Documentation
¶
Overview ¶
Package capacity is modeld's hardware capacity planner: it resolves the EFFECTIVE context window a model can actually be served at on this device, from the model's KV-cache footprint and the device's free memory — not the model's trained ceiling alone. modeld owns this calculation because it owns the backend process and hardware telemetry; the runtime consumes the resolved value and does not inspect model files.
Index ¶
Constants ¶
const DefaultHeadroomFrac = 0.1
DefaultHeadroomFrac of free memory is reserved for activations, the compute graph, and fragmentation, leaving the rest for model weights + KV cache.
const DefaultHostColdFrac = 0.25
DefaultHostColdFrac is the launch-time cap for the host-RAM KV cold store when the user did not set one explicitly.
const DefaultMaxResidentFrac = 0.8
DefaultMaxResidentFrac caps modeld's resident footprint at this fraction of the device's CURRENTLY free memory when the user did not set an explicit ceiling. It is evaluated fresh on every resolution, so the budget tracks the device live instead of freezing a launch-time view.
Variables ¶
This section is empty.
Functions ¶
func HeadroomFromEnv ¶
func HeadroomFromEnv() float64
HeadroomFromEnv reads CONTENOX_MODELD_MEM_HEADROOM (a fraction in (0,1)), falling back to DefaultHeadroomFrac.
func KVBytesPerToken ¶
KVBytesPerToken is the memory one token of context costs in the KV cache: K and V, across every layer and KV head, at the KV precision.
func ParseBytes ¶ added in v0.32.4
ParseBytes parses byte strings used by modeld memory settings.
Types ¶
type DeviceSnapshot ¶ added in v0.32.4
type DeviceSnapshot struct {
Kind string `json:"kind,omitempty"`
DeviceID string `json:"device_id,omitempty"`
TotalBytes int64 `json:"total_bytes,omitempty"`
FreeBytes int64 `json:"free_bytes,omitempty"`
}
DeviceSnapshot describes the memory pool the backend will allocate from.
func Snapshot ¶ added in v0.32.4
func Snapshot(src MemorySource) (DeviceSnapshot, error)

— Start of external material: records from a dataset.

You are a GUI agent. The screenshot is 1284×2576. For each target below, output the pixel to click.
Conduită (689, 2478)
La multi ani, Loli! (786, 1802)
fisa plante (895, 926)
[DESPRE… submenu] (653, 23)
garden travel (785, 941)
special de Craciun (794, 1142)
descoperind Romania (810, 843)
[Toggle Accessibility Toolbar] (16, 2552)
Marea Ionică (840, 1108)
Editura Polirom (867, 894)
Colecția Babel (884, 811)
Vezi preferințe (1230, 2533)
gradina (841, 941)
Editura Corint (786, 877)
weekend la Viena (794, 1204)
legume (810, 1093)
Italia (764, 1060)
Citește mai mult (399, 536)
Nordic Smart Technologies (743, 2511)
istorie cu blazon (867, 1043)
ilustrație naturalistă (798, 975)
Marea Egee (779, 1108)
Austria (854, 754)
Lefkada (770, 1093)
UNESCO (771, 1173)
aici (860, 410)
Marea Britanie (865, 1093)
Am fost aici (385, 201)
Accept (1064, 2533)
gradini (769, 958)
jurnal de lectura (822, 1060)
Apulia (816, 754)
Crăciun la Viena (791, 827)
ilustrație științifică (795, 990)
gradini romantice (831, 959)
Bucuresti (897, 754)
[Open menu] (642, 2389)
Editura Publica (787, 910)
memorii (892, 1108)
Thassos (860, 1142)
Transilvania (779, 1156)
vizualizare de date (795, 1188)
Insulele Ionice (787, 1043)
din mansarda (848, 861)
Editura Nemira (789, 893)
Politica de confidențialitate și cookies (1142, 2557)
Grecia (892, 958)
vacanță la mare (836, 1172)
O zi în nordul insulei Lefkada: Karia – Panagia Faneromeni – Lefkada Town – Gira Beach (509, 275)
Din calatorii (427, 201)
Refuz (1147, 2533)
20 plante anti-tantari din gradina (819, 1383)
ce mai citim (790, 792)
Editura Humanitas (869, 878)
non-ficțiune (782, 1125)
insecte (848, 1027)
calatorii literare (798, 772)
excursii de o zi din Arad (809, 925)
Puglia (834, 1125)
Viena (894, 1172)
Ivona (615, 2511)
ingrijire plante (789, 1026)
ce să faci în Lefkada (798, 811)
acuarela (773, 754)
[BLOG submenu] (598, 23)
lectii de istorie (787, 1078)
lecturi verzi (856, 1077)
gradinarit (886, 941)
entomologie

Snapshot returns a DeviceSnapshot for either a richer source with Snapshot or a legacy FreeBytes-only source.
type MemorySource ¶
MemorySource reports the free memory of the device a backend serves on. modeld picks the source by device: system RAM for CPU; GPU VRAM (ov::Core / ggml) is a CGO seam filled per backend when a GPU device is selected.
type ModelCapacity ¶
type ModelCapacity struct {
ModelMaxContext int
EffectiveContext int
MemoryContextTokens int
HotContextTokens int
PlannerEffectiveContext int
KVBytesPerToken int64
FreeBytes int64
WeightsBytes int64
OverheadBytes int64
ReservedBytes int64
UserLimitBytes int64
MinFreeBytes int64
HostColdBudgetBytes int64
UsableBytes int64
RequiredBytes int64
Clamped bool
Reason string
}
ModelCapacity is the resolved result reported to the runtime. EffectiveContext remains the dense context window modeld will actually serve today and the value the cache identity must use. MemoryContextTokens is the raw KV-token budget from memory before model/request clamping. HotContextTokens is the physical hot KV budget. PlannerEffectiveContext is the logical planner window: it equals the dense window when no host cold budget exists, and can grow by the cold KV token budget once host offload is configured.
func Resolve ¶
func Resolve(p Params) ModelCapacity
Resolve computes the dense compatibility window, physical hot context budget, and logical planner window:
usable = min(free - minFree, userLimit - reserved) * (1 - headroom) effective = clamp(request, 0, min(modelMax, (usable - weights - overhead) / kvBytesPerToken))
Unknown inputs degrade gracefully: with no KV cost it falls back to the model ceiling (clamped by request); with no ceiling it uses the memory budget.
type Params ¶
type Params struct {
ModelMaxCtx int // model's trained context ceiling (0 = unknown)
KVBytesPerToken int64 // 0 = unknown (cannot budget by memory)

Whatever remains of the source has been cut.